O sprawie burmistrz Artur Cubała napisał w mediach społecznościowych.
Czas wyborów to szczególny okres, który powinien przebiegać w uczciwy sposób. Niestety czasem prawdę trzeba obronić w sądzie.
Zajmijmy się pracą i programami, a nie oczernianiem innych osób, mówieniem nieprawdy, pisaniem o pomysłach, które nie należą do zadań gminy czy zagrożonych inwestycjach.
Zanim będziemy mieć wszystko za darmo zastanówmy się jakim kosztem? Kosztem dróg, szkół czy jeszcze innym.
Okres wyborczy wkrótce się skończy i wróci czas pracy i realnych działań.

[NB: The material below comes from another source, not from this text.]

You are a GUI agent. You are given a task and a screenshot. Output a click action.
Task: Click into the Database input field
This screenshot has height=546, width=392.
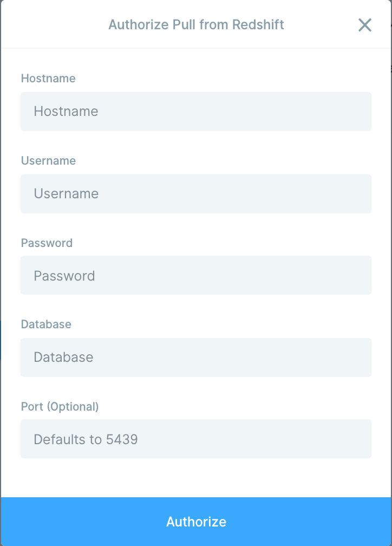(x=196, y=358)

Chodzi o wpis z 2 marca umieszczony w mediach społecznościowych, na profilu facebookowym Przemysława Stępnia, a mówiący o tym, jakoby „polityka obecnych włodarzy gminy, doprowadziła do blisko 69% zadłużenia, poprzez co wiele inwestycji stanęło pod znakiem zapytania”.
W uzasadnieniu wydanym przez Sąd Rejonowy w Piotrkowie Trybunalskim czytamy, że twierdzenie uczestnika postępowania Przemysłowa Stępnia, „w sposób nie budzący wątpliwości miało na celu zdyskredytowanie wnioskodawcy jako kandydata w wyborach na burmistrza Rozprzy.

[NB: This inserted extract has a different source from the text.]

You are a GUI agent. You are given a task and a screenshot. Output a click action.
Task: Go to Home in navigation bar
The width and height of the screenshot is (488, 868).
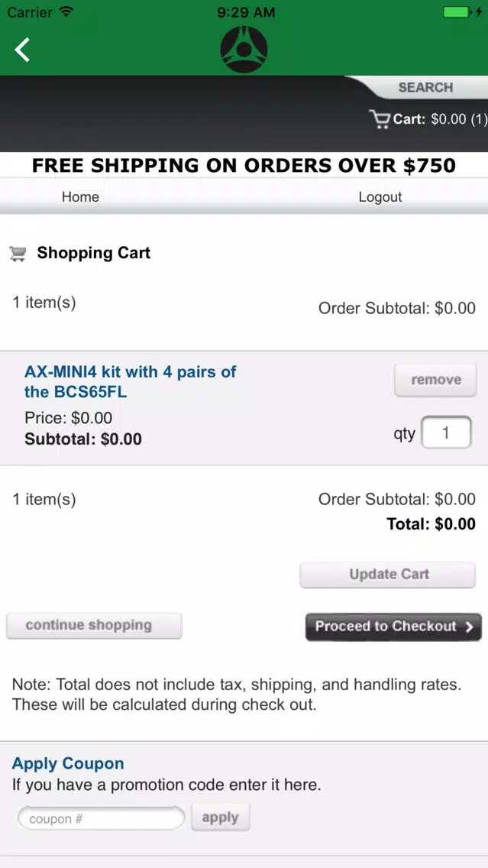tap(80, 197)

W piśmie sądowym czytamy także, że uczestnik postępowania przyznał, że rozpowszechniona przez niego informacja o wysokości planowanego zadłużenia gminy Rozprza, była nieprawdziwa.
Sąd podnosi także, że w celu zapewnienia warunków do swobodnego uformowania się woli wyborców i podjęcia decyzji wyrażonej w akcie głosowania, należało zakazać P.Stępniowi dalszego rozpowszechniania nieprawdziwych informacji, nakazać mu sprostowanie, przeproszenie wnioskodawcy oraz wpłatę na cel charytatywny.